*Extracted entries*:
◆ ◆ ◆ ◆ ◆

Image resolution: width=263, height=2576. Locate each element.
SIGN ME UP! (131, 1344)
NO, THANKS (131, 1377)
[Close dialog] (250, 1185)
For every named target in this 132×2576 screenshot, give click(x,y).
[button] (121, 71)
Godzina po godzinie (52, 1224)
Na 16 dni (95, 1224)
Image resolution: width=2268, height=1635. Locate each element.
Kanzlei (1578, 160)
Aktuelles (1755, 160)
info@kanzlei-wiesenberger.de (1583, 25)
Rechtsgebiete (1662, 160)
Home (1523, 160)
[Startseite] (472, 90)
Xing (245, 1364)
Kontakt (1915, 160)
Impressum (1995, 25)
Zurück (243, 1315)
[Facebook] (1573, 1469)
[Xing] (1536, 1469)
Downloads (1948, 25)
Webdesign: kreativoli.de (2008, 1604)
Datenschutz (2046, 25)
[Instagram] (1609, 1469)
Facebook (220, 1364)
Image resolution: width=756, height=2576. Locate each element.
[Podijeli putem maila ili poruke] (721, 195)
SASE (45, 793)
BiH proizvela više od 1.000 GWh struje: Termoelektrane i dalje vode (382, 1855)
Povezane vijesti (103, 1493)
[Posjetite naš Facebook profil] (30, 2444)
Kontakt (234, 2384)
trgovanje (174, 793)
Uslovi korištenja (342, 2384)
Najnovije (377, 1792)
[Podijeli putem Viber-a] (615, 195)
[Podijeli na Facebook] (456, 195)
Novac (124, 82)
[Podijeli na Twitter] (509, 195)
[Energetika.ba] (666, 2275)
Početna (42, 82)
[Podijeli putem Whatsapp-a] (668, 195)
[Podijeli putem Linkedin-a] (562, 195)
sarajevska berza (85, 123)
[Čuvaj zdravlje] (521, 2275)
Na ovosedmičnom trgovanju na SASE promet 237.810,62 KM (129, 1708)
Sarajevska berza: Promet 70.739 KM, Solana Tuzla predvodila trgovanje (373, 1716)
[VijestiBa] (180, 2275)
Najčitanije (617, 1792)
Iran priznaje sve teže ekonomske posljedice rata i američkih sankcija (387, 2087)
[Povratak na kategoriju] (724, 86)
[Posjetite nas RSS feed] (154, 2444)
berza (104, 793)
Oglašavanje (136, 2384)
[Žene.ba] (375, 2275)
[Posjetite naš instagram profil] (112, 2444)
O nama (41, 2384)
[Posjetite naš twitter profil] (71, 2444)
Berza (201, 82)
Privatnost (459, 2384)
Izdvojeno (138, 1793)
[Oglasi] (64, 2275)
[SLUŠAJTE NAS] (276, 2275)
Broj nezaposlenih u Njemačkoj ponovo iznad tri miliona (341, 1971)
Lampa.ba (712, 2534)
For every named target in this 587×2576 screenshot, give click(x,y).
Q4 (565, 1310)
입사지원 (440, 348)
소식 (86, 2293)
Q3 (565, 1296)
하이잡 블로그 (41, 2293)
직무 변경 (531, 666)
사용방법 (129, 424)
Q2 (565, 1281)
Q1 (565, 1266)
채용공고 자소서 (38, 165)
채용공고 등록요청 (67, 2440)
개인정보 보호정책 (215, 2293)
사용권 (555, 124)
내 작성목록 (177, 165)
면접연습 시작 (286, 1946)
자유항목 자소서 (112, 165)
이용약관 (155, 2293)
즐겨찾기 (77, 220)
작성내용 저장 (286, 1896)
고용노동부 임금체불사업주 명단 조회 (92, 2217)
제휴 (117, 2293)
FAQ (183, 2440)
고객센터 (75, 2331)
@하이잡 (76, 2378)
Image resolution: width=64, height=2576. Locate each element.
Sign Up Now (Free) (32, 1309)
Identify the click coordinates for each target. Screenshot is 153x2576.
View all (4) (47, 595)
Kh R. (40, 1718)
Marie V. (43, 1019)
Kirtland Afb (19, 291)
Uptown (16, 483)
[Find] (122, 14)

◆ ◆ ◆ ◆ ◆

*Required action*: Show the lines of the material that contain the word "give".

*Response*:
For every named target in this 132×2576 screenshot, give click(x,y).
For every named target in this 587×2576 screenshot, give click(x,y).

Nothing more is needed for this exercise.